The Washington Post, May 31, 1989, FINAL Edition

BY: Jay Mathews, Washington Post Staff Writer

SECTION: Style, p. d01

 

BAKERSFIELD, Calif. - Only two of the children at the trial could even

identify Gina Miller. She was Colleen Forsythe's friend, the only

nonrelative in Bakersfield's infamous Pitts family child molestation and

pornography ring.

 

Identified or not, the jury found her guilty with the others in 1985 and

sent the soft-spoken, auburn-haired fast-food worker to prison for 405

years, forcing her to end abruptly the breast-feeding of her fourth child,

10-month-old Tammra.

 

After hearing the lurid allegations made during the seven-month trial,

the 12 jurors from this San Joaquin Valley city of oil wells and fruit

trees may have felt even the most severe punishment was insufficient.

Children testified that several adult members of the Pitts family gathered

regularly to sodomize and molest their own sons, daughters, nephews or

nieces, often after forcing drugs or alcohol on them. Children said they

saw cameras apparently filming the sexual acts.

 

There had never been anything like it here, and in a city full of

families from Oklahoma and the South who prided themselves on their

Christian values and adherence to law and order, the reaction was horror

and outrage. Children could not make up such stories, prosecutors

repeatedly reminded the jurors and the public. "I can't conceive of a

reason for something like this," said Superior Court Judge Gary T. Friedman

as he pronounced sentences. "I doubt if our friends in the animal kingdom

would treat their young in such a fashion."

 

A few defense attorneys raised objections to the extraordinary prison

terms. The total of 2,619 years for the seven defendants set a child abuse

case record for California and probably the whole country. Defense

attorneys noted that no adults had testified to witnessing the crimes, that

there was no sign of the alleged pornographic films or videotapes and that

the medical evidence was controversial. But such objections were buried in

an outpouring of disgust at the trial testimony and a growing concern about

mass child abuse cases materializing in many other parts of the country.

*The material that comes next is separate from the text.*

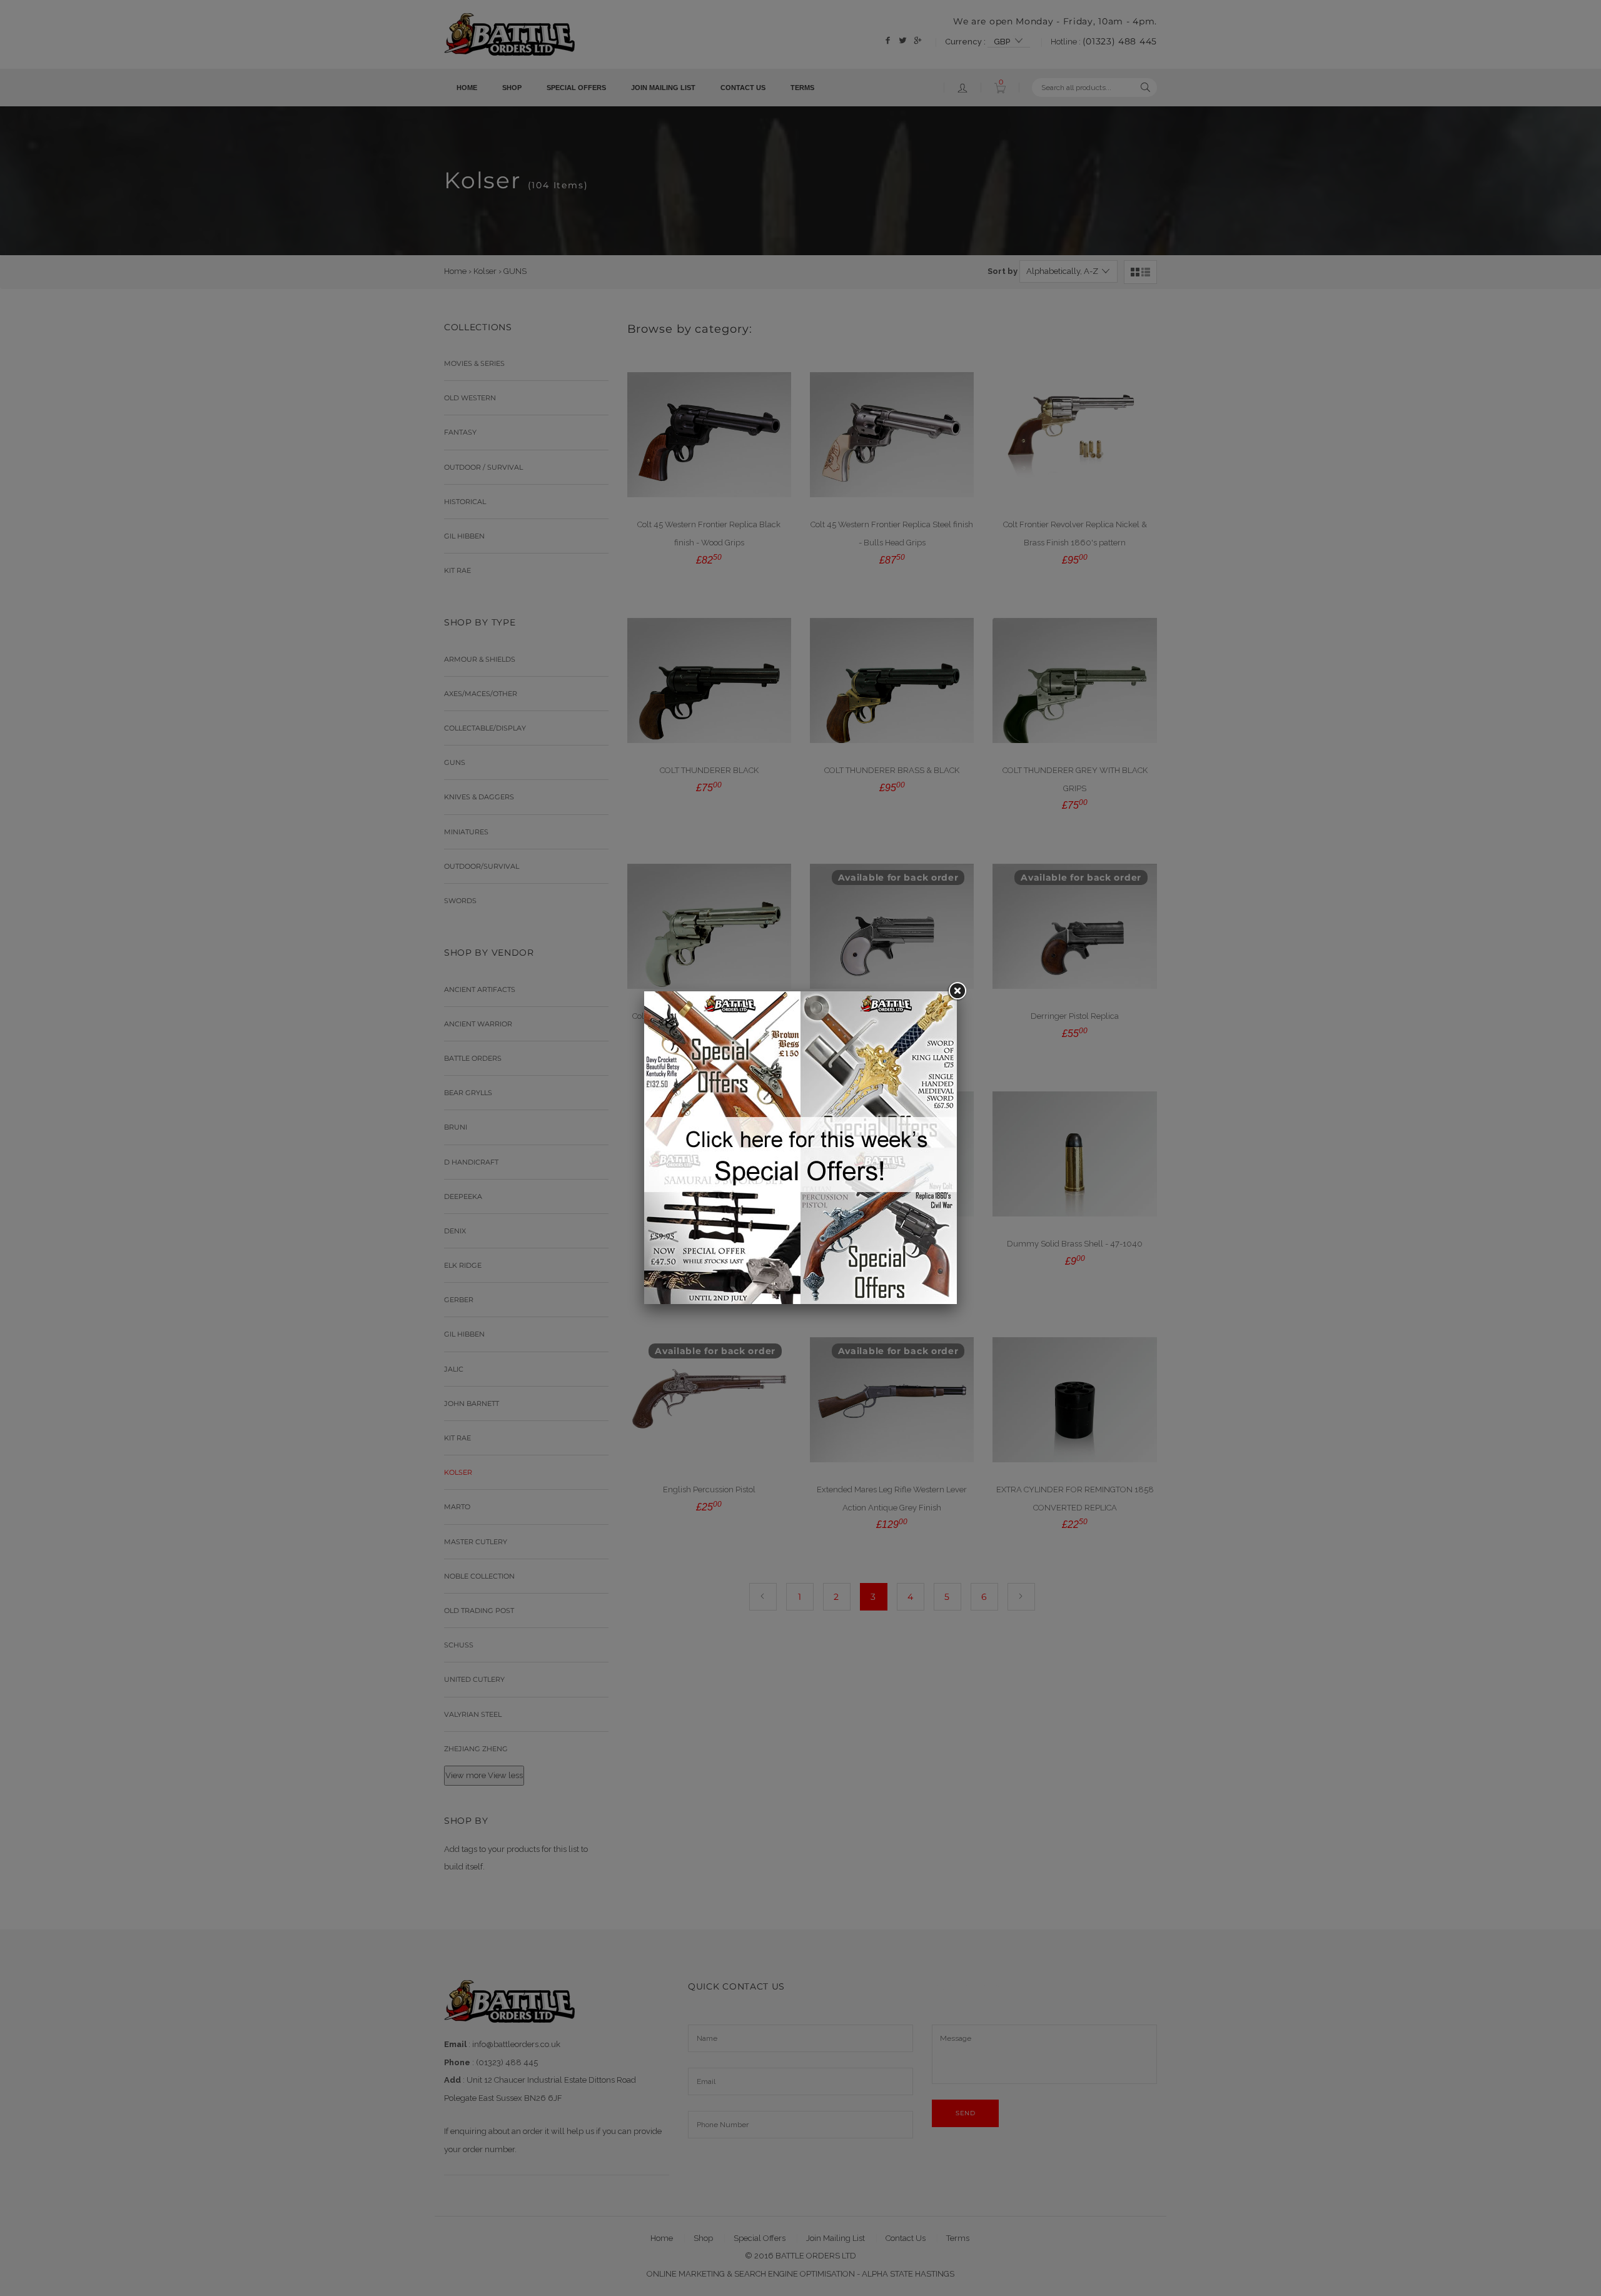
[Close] (957, 991)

Then, as months went by, a few Bakersfield residents began to wonder

about the Pitts case and several other sexual abuse investigations that had

been carried out for several years by a number of very active officials in

the Kern County district attorney's and sheriff's offices. One analysis

showed that in 1982 the county's rate of arrests for child molesting was

twice the state average. Investigations that initially focused on just one

or two children seemed to grow to include many more.

 

Finally, a county investigation of an alleged satanic cult, a group that

made the Pitts defendants appear kindly by comparison, careened irrevocably

out of control. Child witnesses who had been repeatedly interviewed, much

like the witnesses in the Pitts and several other cases, told investigators

that the cult had not only molested children but conducted blood rites and

even killed babies. Frantic efforts to discover the bodies proved

fruitless, and then three young witnesses went one crucial step further.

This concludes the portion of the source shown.